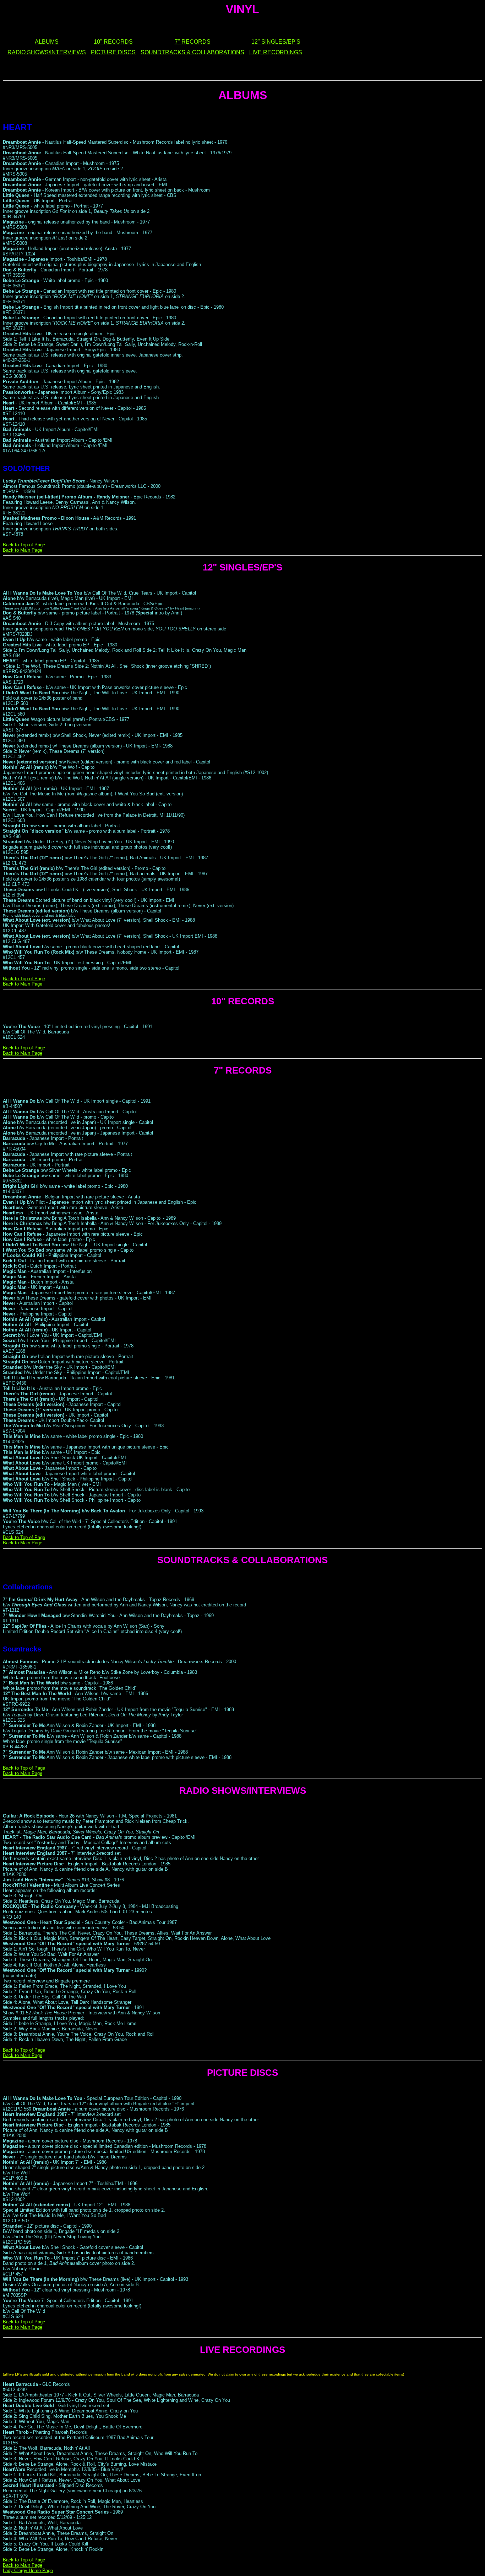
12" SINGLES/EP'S (275, 42)
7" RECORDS (193, 42)
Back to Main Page (22, 550)
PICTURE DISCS (113, 52)
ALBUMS (47, 42)
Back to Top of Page (24, 544)
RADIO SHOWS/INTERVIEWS (46, 52)
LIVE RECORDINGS (275, 52)
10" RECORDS (113, 42)
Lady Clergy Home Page (28, 2570)
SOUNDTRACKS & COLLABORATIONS (192, 52)
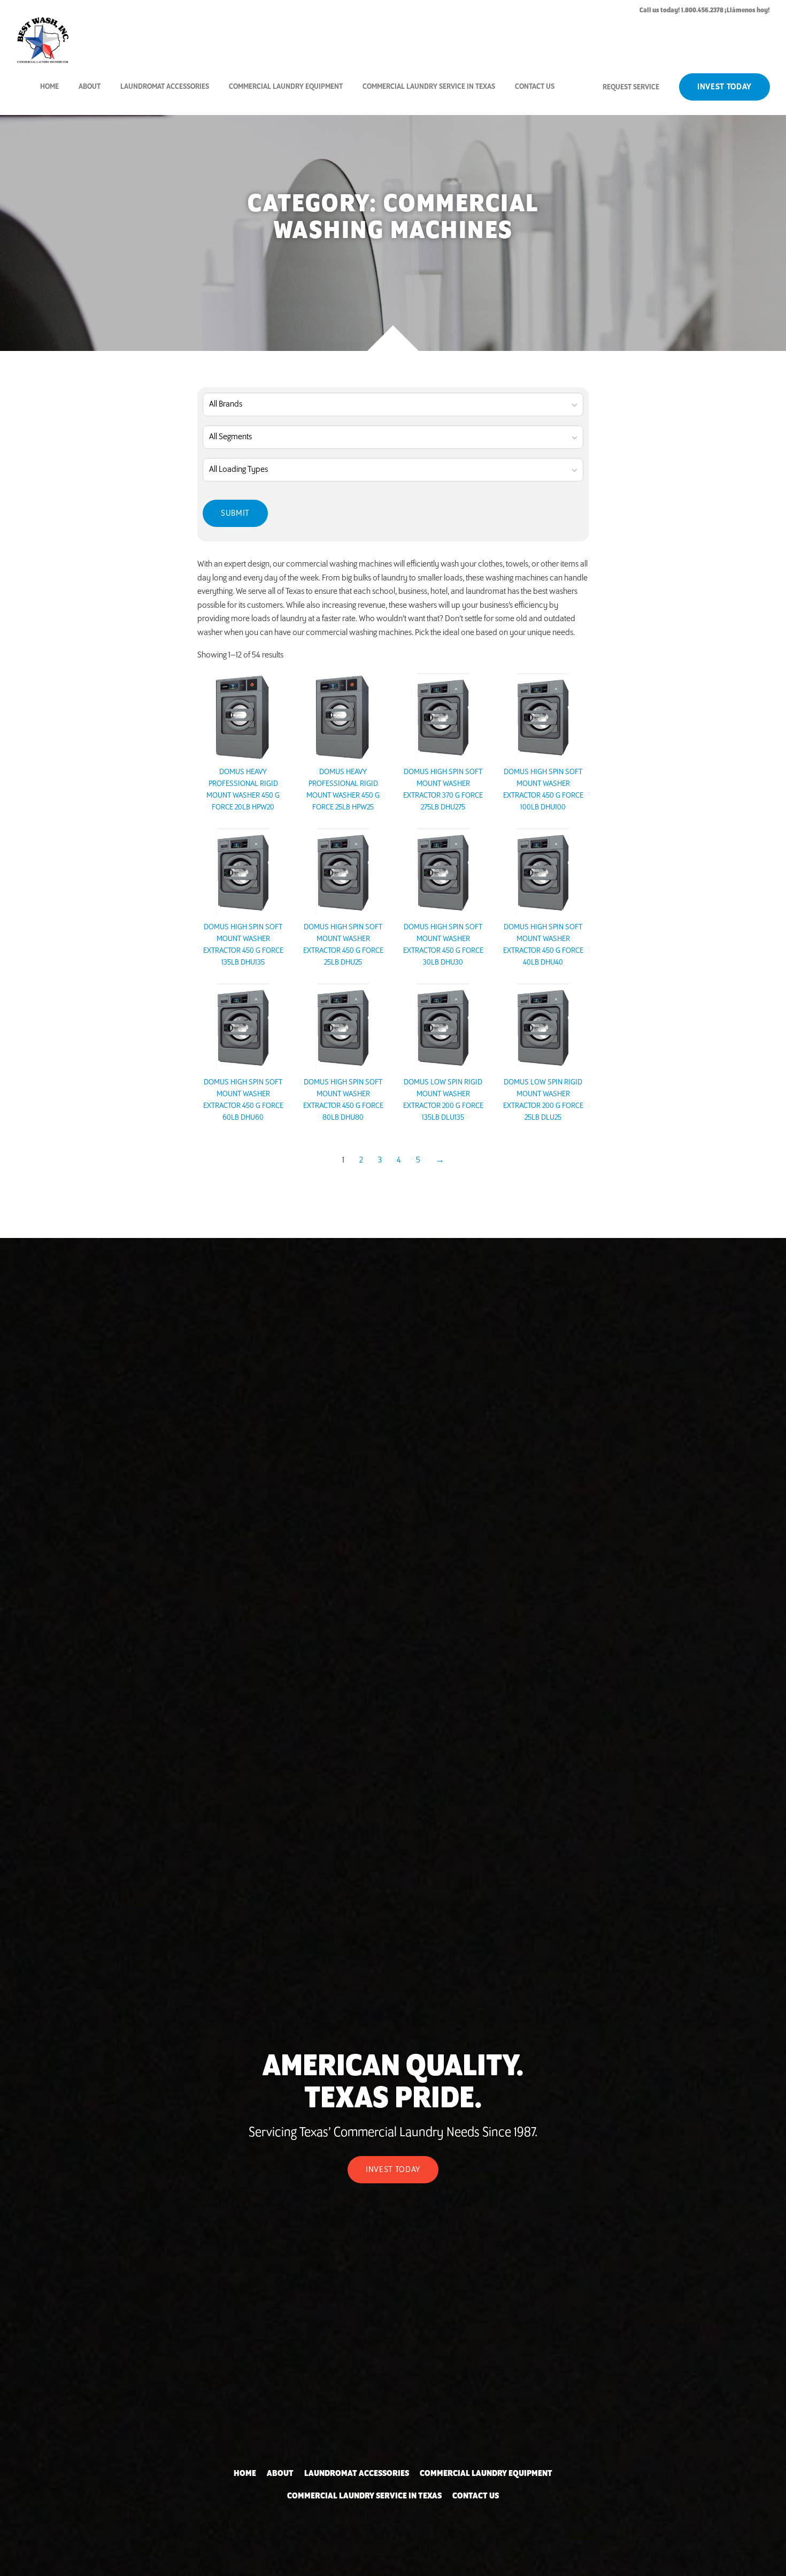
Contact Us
# # # # #
# EXERCISE PROMPT
All of the data, minus its pictures, should be repeated exactly.

# ANSWER TO THIS EXERCISE
12" SINGLES/EP'S (275, 42)
7" RECORDS (193, 42)
Back to Main Page (22, 550)
PICTURE DISCS (113, 52)
ALBUMS (47, 42)
Back to Top of Page (24, 544)
RADIO SHOWS/INTERVIEWS (46, 52)
LIVE RECORDINGS (275, 52)
10" RECORDS (113, 42)
Lady Clergy Home Page (28, 2570)
SOUNDTRACKS & COLLABORATIONS (192, 52)
Contact Us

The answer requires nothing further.